■ **WORK INSTRUCTIONS**: A word-for-word transcription of every record is needed.
━━━━━━━━
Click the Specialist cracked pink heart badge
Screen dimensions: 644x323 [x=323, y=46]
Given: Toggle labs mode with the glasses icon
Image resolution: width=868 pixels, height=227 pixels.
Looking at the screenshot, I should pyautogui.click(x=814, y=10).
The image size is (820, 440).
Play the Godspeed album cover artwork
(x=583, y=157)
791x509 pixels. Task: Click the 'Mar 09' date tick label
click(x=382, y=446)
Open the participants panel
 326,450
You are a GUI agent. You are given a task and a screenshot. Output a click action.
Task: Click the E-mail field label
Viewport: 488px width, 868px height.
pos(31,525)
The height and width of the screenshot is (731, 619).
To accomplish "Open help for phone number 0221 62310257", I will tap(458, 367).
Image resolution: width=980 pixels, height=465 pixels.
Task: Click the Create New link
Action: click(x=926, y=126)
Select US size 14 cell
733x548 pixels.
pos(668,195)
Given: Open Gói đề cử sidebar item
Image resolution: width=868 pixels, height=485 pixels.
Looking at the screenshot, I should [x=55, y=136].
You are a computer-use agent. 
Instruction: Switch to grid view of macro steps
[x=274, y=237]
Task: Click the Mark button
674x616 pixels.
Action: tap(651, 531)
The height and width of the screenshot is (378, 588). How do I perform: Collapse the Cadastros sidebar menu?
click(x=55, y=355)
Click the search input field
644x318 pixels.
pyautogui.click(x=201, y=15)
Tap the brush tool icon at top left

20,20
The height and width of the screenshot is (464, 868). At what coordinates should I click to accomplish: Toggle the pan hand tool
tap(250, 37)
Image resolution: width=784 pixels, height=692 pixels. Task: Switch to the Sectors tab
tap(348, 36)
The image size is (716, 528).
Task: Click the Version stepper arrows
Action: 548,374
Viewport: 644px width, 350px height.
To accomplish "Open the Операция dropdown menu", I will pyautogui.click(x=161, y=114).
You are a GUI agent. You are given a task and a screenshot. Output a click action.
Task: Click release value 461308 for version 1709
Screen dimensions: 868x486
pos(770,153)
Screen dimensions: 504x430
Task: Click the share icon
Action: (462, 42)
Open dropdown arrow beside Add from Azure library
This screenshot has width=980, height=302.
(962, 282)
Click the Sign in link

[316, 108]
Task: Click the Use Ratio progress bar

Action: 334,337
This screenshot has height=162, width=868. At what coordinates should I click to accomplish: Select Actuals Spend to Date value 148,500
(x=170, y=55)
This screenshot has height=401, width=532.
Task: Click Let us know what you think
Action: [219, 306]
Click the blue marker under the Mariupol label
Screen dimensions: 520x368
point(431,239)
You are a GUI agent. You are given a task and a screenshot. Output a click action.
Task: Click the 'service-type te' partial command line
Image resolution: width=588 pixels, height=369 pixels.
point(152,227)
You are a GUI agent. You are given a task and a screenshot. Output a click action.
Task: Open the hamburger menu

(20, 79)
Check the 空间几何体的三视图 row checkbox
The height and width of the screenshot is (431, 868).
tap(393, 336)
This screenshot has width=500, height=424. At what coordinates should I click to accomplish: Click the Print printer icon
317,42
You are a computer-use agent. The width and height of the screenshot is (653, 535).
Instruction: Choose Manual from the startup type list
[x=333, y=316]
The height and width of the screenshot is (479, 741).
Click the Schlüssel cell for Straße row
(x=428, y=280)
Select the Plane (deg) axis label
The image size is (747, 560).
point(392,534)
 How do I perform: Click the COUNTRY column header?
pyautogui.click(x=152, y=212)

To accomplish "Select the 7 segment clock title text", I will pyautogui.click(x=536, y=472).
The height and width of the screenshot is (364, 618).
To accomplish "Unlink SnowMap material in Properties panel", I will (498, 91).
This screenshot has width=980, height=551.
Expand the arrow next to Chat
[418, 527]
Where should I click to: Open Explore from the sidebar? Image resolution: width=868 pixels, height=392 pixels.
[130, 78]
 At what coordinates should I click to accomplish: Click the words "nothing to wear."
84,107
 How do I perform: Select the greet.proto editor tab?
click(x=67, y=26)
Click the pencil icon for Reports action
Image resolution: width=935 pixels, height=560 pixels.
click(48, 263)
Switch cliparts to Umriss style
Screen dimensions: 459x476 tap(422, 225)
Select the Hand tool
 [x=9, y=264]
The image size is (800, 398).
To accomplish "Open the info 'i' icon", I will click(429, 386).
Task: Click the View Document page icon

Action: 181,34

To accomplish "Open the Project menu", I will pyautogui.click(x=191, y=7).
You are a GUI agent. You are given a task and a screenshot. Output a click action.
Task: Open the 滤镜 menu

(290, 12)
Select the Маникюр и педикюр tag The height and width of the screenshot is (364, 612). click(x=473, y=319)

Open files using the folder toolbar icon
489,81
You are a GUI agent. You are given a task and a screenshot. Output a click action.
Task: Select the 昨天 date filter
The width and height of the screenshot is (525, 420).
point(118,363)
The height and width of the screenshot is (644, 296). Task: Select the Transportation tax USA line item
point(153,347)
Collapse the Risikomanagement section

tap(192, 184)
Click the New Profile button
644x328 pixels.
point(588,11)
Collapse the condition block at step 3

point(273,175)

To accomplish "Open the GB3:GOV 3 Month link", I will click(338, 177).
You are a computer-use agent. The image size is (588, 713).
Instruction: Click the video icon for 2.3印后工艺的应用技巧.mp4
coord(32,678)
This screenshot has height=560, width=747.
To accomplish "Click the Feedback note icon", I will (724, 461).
━━━━━━━━
■ **SOLUTION BELOW**:
Click the Specialist cracked pink heart badge
Screen dimensions: 644x323 [x=323, y=46]
Given: Toggle labs mode with the glasses icon
Image resolution: width=868 pixels, height=227 pixels.
Looking at the screenshot, I should pyautogui.click(x=814, y=10).
The image size is (820, 440).
Play the Godspeed album cover artwork
(x=583, y=157)
791x509 pixels. Task: Click the 'Mar 09' date tick label
click(x=382, y=446)
Open the participants panel
 326,450
You are a GUI agent. You are given a task and a screenshot. Output a click action.
Task: Click the E-mail field label
Viewport: 488px width, 868px height.
pos(31,525)
The height and width of the screenshot is (731, 619).
To accomplish "Open help for phone number 0221 62310257", I will tap(458, 367).
Image resolution: width=980 pixels, height=465 pixels.
Task: Click the Create New link
Action: click(x=926, y=126)
Select US size 14 cell
733x548 pixels.
pos(668,195)
Given: Open Gói đề cử sidebar item
Image resolution: width=868 pixels, height=485 pixels.
Looking at the screenshot, I should [x=55, y=136].
You are a computer-use agent. 
Instruction: Switch to grid view of macro steps
[x=274, y=237]
Task: Click the Mark button
674x616 pixels.
Action: tap(651, 531)
The height and width of the screenshot is (378, 588). How do I perform: Collapse the Cadastros sidebar menu?
click(x=55, y=355)
Click the search input field
644x318 pixels.
pyautogui.click(x=201, y=15)
Tap the brush tool icon at top left

20,20
The height and width of the screenshot is (464, 868). At what coordinates should I click to accomplish: Toggle the pan hand tool
tap(250, 37)
Image resolution: width=784 pixels, height=692 pixels. Task: Switch to the Sectors tab
tap(348, 36)
The image size is (716, 528).
Task: Click the Version stepper arrows
Action: 548,374
Viewport: 644px width, 350px height.
To accomplish "Open the Операция dropdown menu", I will pyautogui.click(x=161, y=114).
You are a GUI agent. You are given a task and a screenshot. Output a click action.
Task: Click release value 461308 for version 1709
Screen dimensions: 868x486
pos(770,153)
Screen dimensions: 504x430
Task: Click the share icon
Action: (462, 42)
Open dropdown arrow beside Add from Azure library
This screenshot has width=980, height=302.
(962, 282)
Click the Sign in link

[316, 108]
Task: Click the Use Ratio progress bar

Action: 334,337
This screenshot has height=162, width=868. At what coordinates should I click to accomplish: Select Actuals Spend to Date value 148,500
(x=170, y=55)
This screenshot has height=401, width=532.
Task: Click Let us know what you think
Action: [219, 306]
Click the blue marker under the Mariupol label
Screen dimensions: 520x368
point(431,239)
You are a GUI agent. You are given a task and a screenshot. Output a click action.
Task: Click the 'service-type te' partial command line
Image resolution: width=588 pixels, height=369 pixels.
point(152,227)
You are a GUI agent. You are given a task and a screenshot. Output a click action.
Task: Open the hamburger menu

(20, 79)
Check the 空间几何体的三视图 row checkbox
The height and width of the screenshot is (431, 868).
tap(393, 336)
This screenshot has width=500, height=424. At what coordinates should I click to accomplish: Click the Print printer icon
317,42
You are a computer-use agent. The width and height of the screenshot is (653, 535).
Instruction: Choose Manual from the startup type list
[x=333, y=316]
The height and width of the screenshot is (479, 741).
Click the Schlüssel cell for Straße row
(x=428, y=280)
Select the Plane (deg) axis label
The image size is (747, 560).
point(392,534)
 How do I perform: Click the COUNTRY column header?
pyautogui.click(x=152, y=212)

To accomplish "Select the 7 segment clock title text", I will pyautogui.click(x=536, y=472).
The height and width of the screenshot is (364, 618).
To accomplish "Unlink SnowMap material in Properties panel", I will (498, 91).
This screenshot has width=980, height=551.
Expand the arrow next to Chat
[418, 527]
Where should I click to: Open Explore from the sidebar? Image resolution: width=868 pixels, height=392 pixels.
[130, 78]
 At what coordinates should I click to accomplish: Click the words "nothing to wear."
84,107
 How do I perform: Select the greet.proto editor tab?
click(x=67, y=26)
Click the pencil icon for Reports action
Image resolution: width=935 pixels, height=560 pixels.
click(48, 263)
Switch cliparts to Umriss style
Screen dimensions: 459x476 tap(422, 225)
Select the Hand tool
 [x=9, y=264]
The image size is (800, 398).
To accomplish "Open the info 'i' icon", I will click(429, 386).
Task: Click the View Document page icon

Action: 181,34

To accomplish "Open the Project menu", I will pyautogui.click(x=191, y=7).
You are a GUI agent. You are given a task and a screenshot. Output a click action.
Task: Open the 滤镜 menu

(290, 12)
Select the Маникюр и педикюр tag The height and width of the screenshot is (364, 612). click(x=473, y=319)

Open files using the folder toolbar icon
489,81
You are a GUI agent. You are given a task and a screenshot. Output a click action.
Task: Select the 昨天 date filter
The width and height of the screenshot is (525, 420).
point(118,363)
The height and width of the screenshot is (644, 296). Task: Select the Transportation tax USA line item
point(153,347)
Collapse the Risikomanagement section

tap(192, 184)
Click the New Profile button
644x328 pixels.
point(588,11)
Collapse the condition block at step 3

point(273,175)

To accomplish "Open the GB3:GOV 3 Month link", I will click(338, 177).
You are a computer-use agent. The image size is (588, 713).
Instruction: Click the video icon for 2.3印后工艺的应用技巧.mp4
coord(32,678)
This screenshot has height=560, width=747.
To accomplish "Click the Feedback note icon", I will (724, 461).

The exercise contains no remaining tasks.